### [Text passage]
--- START ---
Jawaharlal Nehru Government Engineering College, Sundernagar (JNGEC or GEC, Sundernagar or J.N. Govt. Engg. College, Sundernagar) (Devanāgarī: जवाहरलाल नेहरू राजकीय अभियांत्रिकी महाविद्यालय) is a government-funded engineering institute run by the government of Himachal Pradesh, in Sundernagar, Mandi district. It is affiliated to Himachal Pradesh Technical University (HimTU) and is approved by AICTE(2006).

History
Its first batch graduated in June 2010. Under former chief minister Virbhadra Singh the establishment of JNGEC in 2006 was approved. It was initially proposed to start by only offering a mechanical engineering program for session 2006–2007 but later textile engineering was added. The institution was initially affiliated to Himachal Pradesh University, Shimla. The first 05 batches were affiliated to Himachal Pradesh University i.e. 
2010-2014 batch was the last to get degrees from Himachal Pradesh University, Shimla. The construction of the college is going on in stages. 
Textile Engineering at JNGEC  Sundernagar offers the best placements in leading Textile companies across the country.

Campus

The campus is  away from NH-21 (Chandigarh to Manali) which is 2 km from the Sundernagar bus stand. The campus is spread over 2.6726 hectare of land. The construction work of administrative ‘A’ block, academic block ‘B’, ‘C’, 'D', and 'E' has been completed. The hostel construction work has to be complete in 2019 but hasn't been completed yet.

Academics

Departments
The college has five Academic Departments.
 Applied Science and Humanities
 Civil Engineering
 Electronics and Communication Engineering
 Mechanical Engineering
 Textile Engineering

The college offers a 4-year B.Tech degree in Mechanical Engineering, Electronics and Communication Engineering, Civil Engineering and Textile Engineering . More branches are proposed to be added in phases.
College is also hosting the classes of Mahatma Gandhi Government Engineering College, Jeori temporarily since August 2015.

Admissions

Undergraduate admissions are made on the marks and ranks obtained by the candidates in JEE MAIN through central counseling and also through CET conducted by the Himachal Pradesh Technical University, Hamirpur. 85% of total seats are reserved for Himachal bona fide candidates and 15% to all-India quota.
--- END ---
[Records]
--- START ---
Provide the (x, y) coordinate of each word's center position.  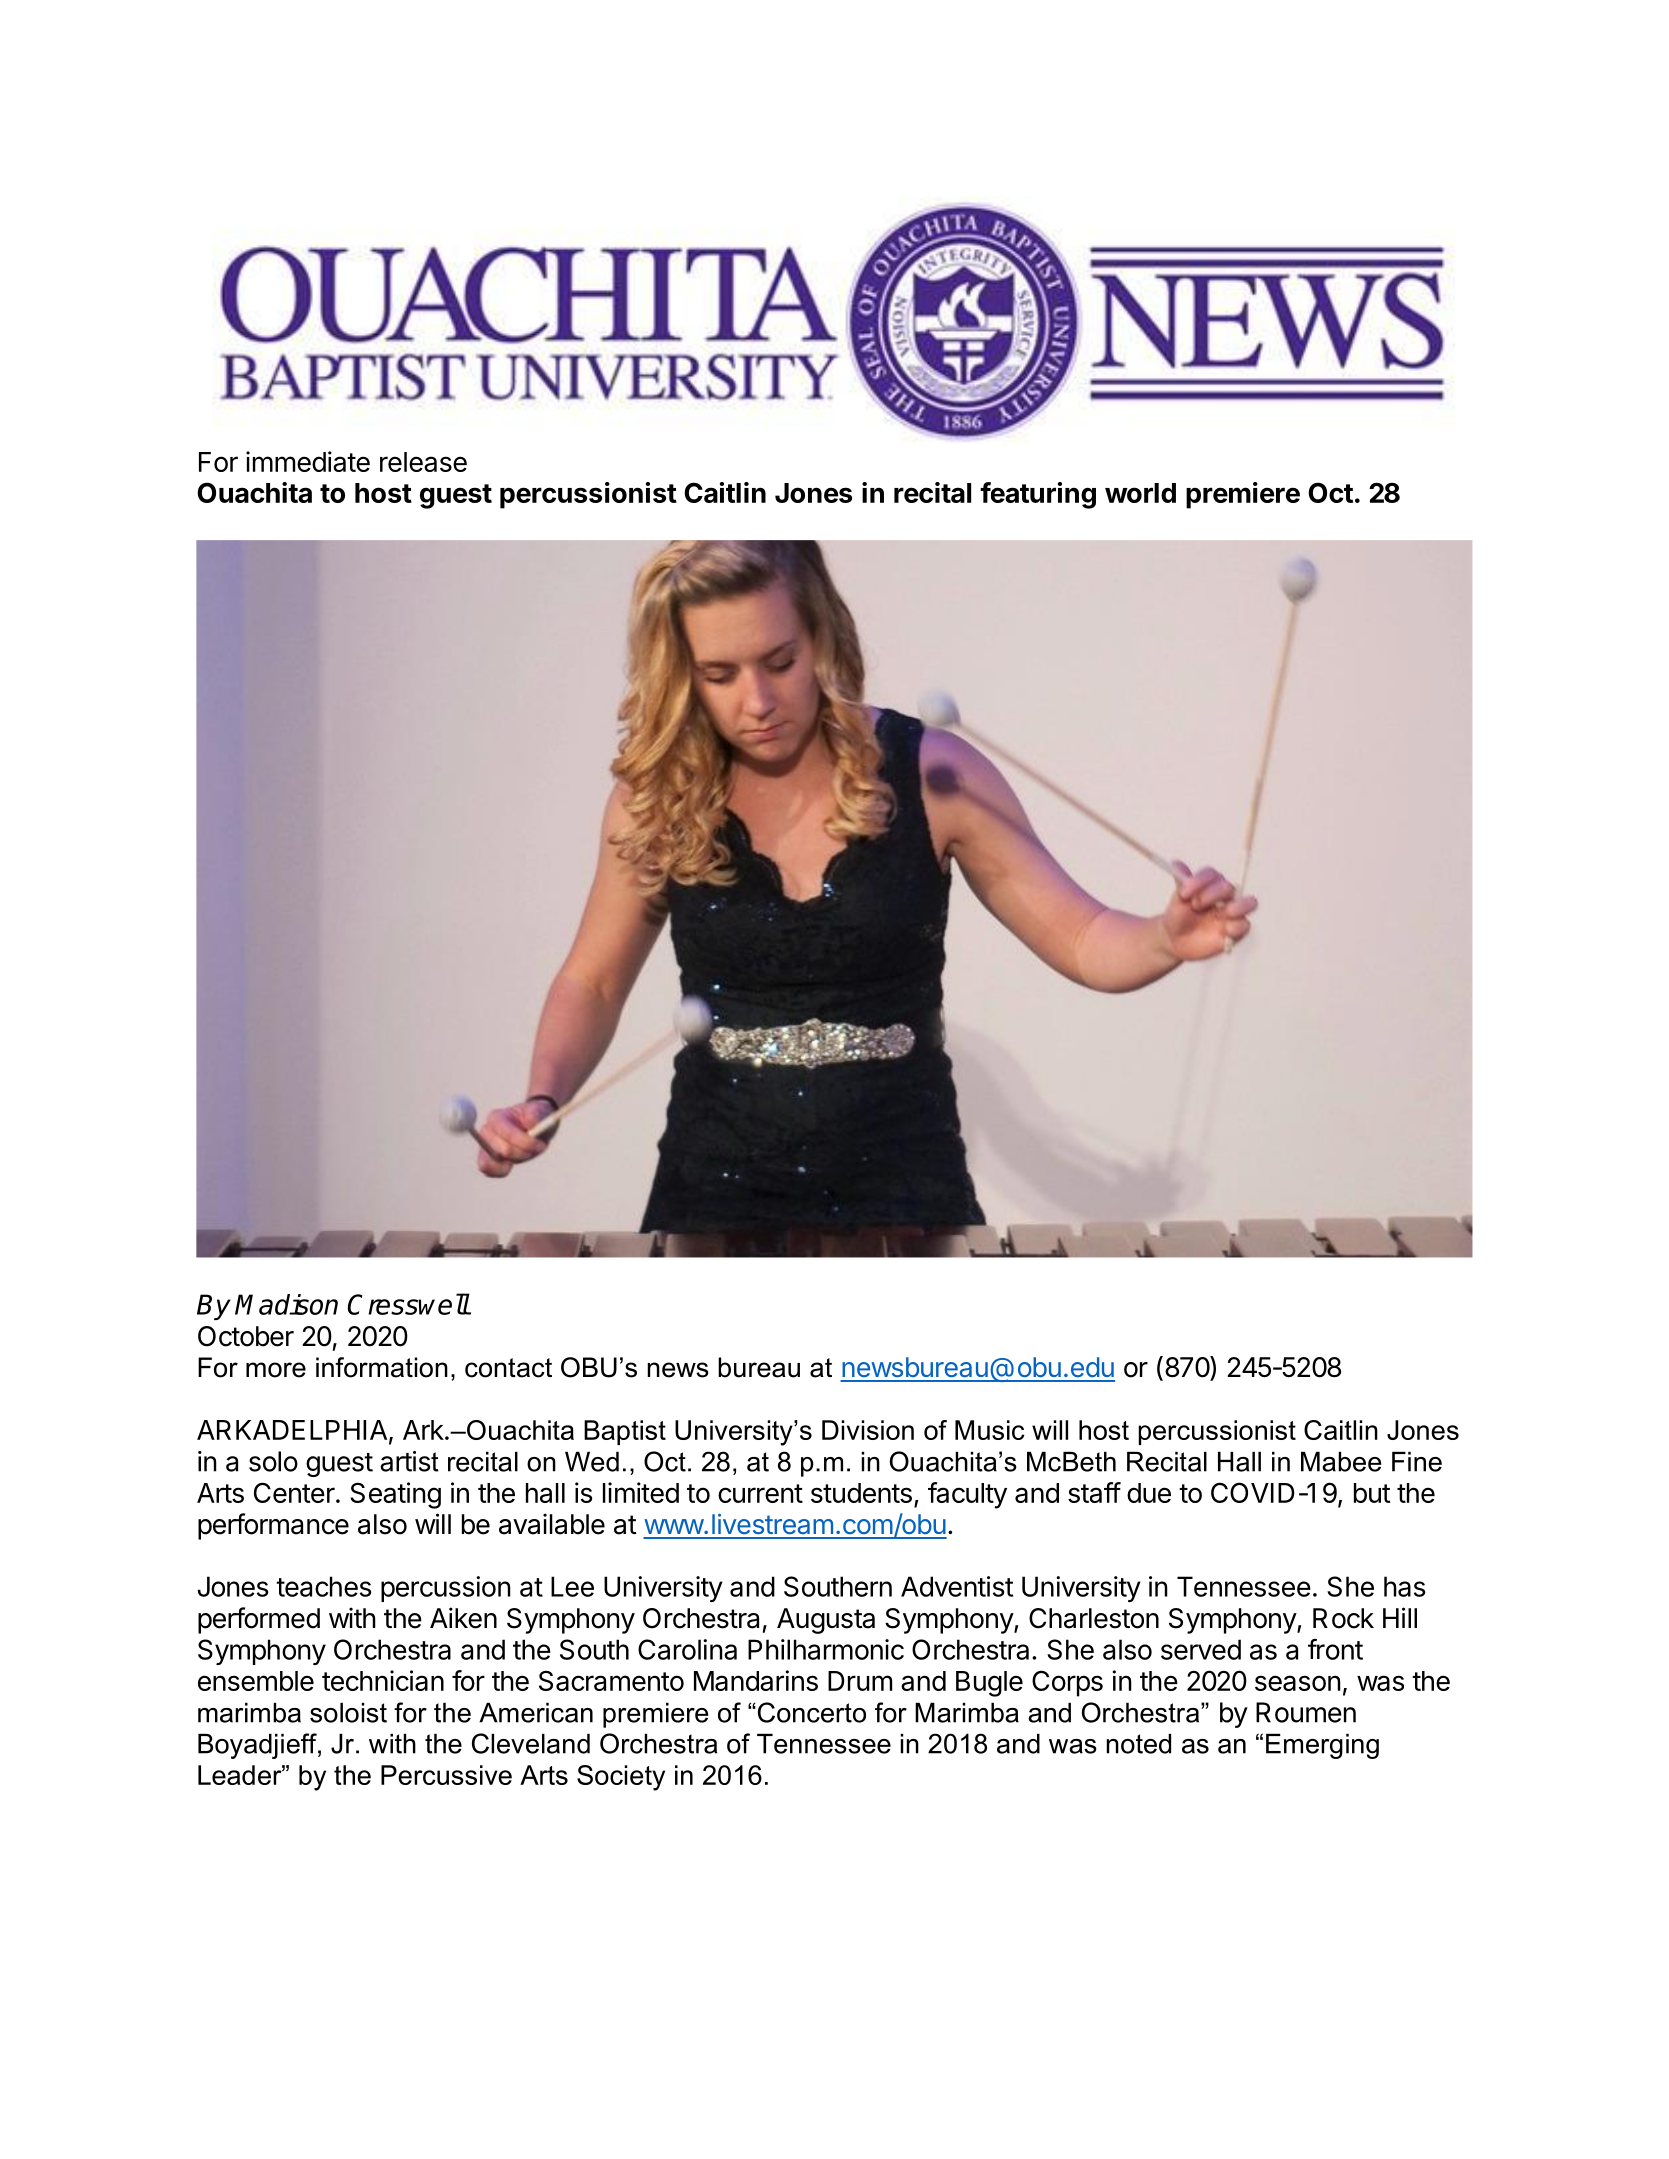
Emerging (1322, 1746)
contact (508, 1368)
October (246, 1336)
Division (868, 1430)
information (382, 1367)
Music (989, 1430)
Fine (1417, 1462)
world (1140, 493)
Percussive (446, 1775)
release (423, 462)
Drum (860, 1681)
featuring (1038, 495)
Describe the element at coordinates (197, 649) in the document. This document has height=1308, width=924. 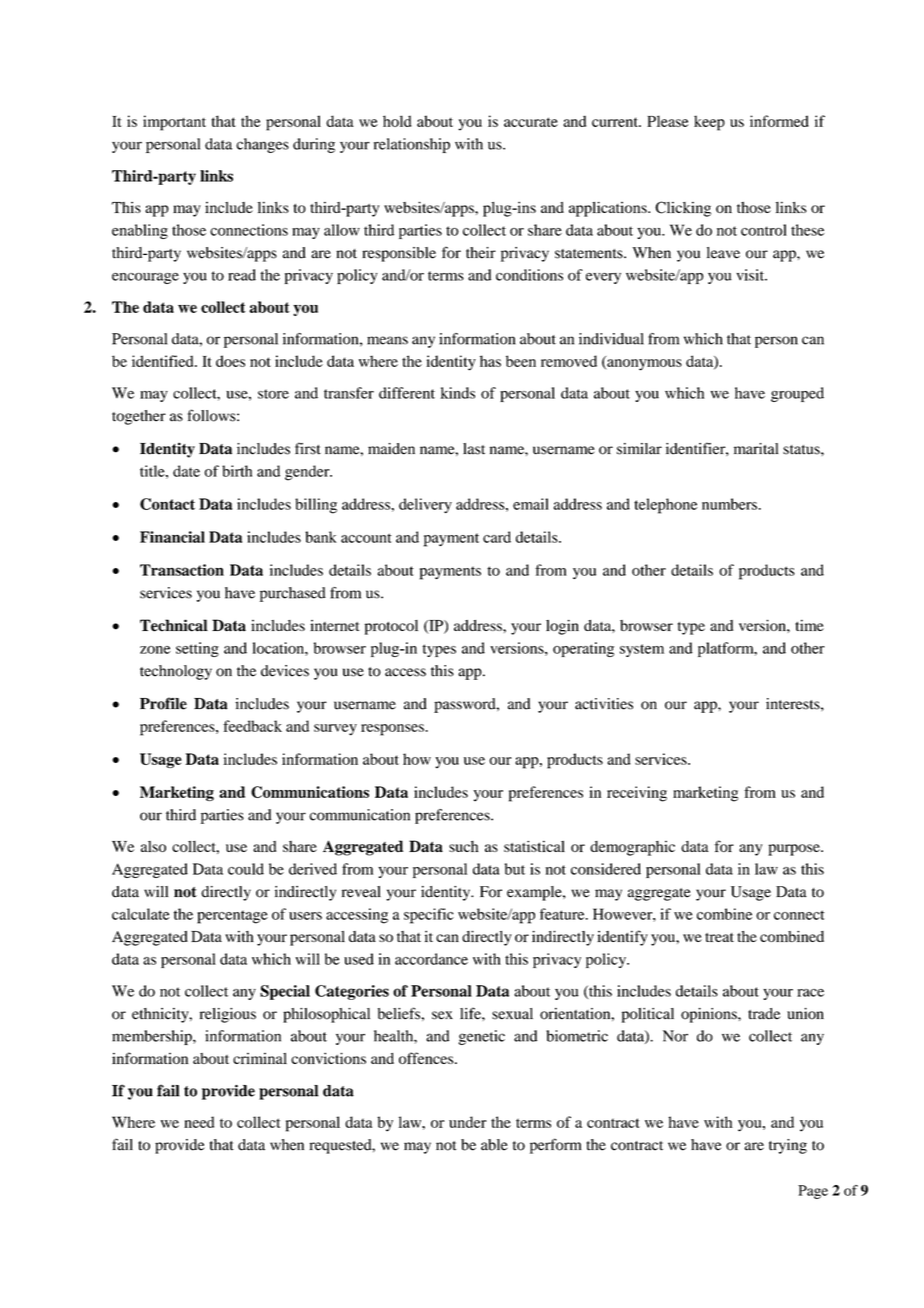
I see `setting` at that location.
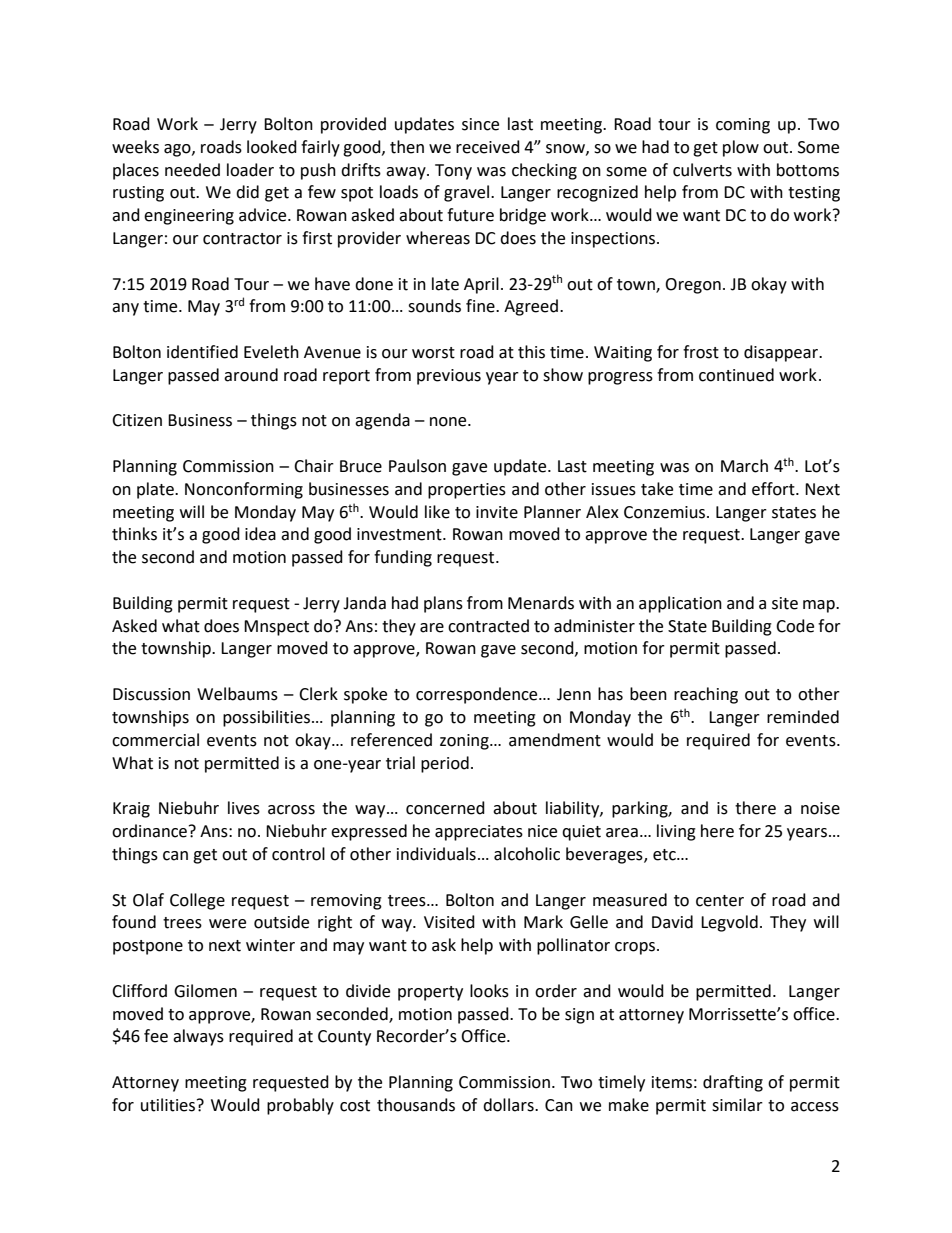  Describe the element at coordinates (488, 147) in the screenshot. I see `received` at that location.
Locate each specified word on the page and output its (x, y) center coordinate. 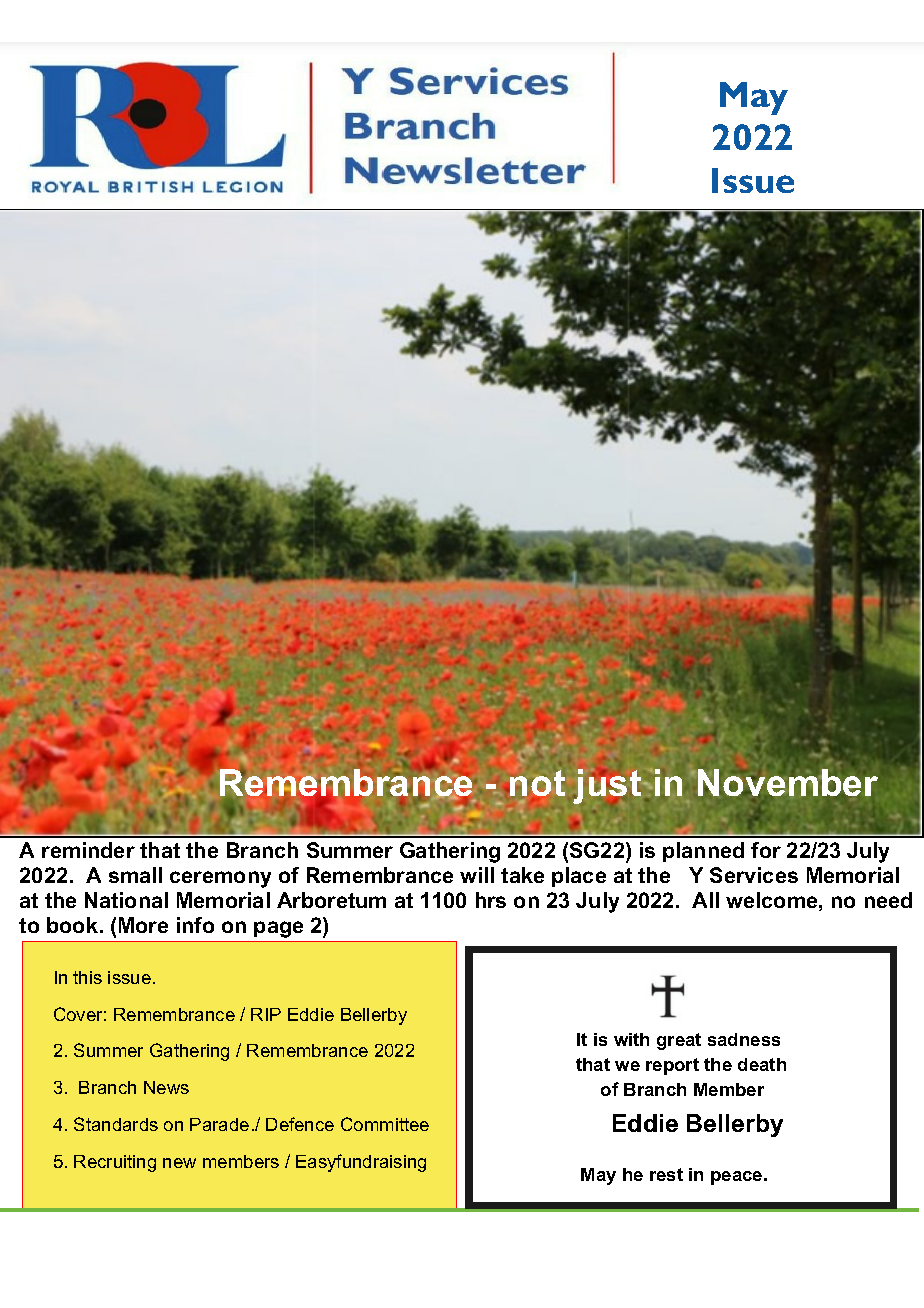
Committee (385, 1124)
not (537, 783)
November (788, 782)
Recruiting (115, 1163)
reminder (88, 850)
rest (666, 1174)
--- END ---
### [Requirements]
**a.** According to the college article, what share of total seats is reserved for Himachal bona fide candidates?
**b.** Reproduce the college article from "2010-2014 batch was" to "across the country.".

### [Solutions per task]
**a.** 85% of total seats.

**b.**
2010-2014 batch was the last to get degrees from Himachal Pradesh University, Shimla. The construction of the college is going on in stages. 
Textile Engineering at JNGEC  Sundernagar offers the best placements in leading Textile companies across the country.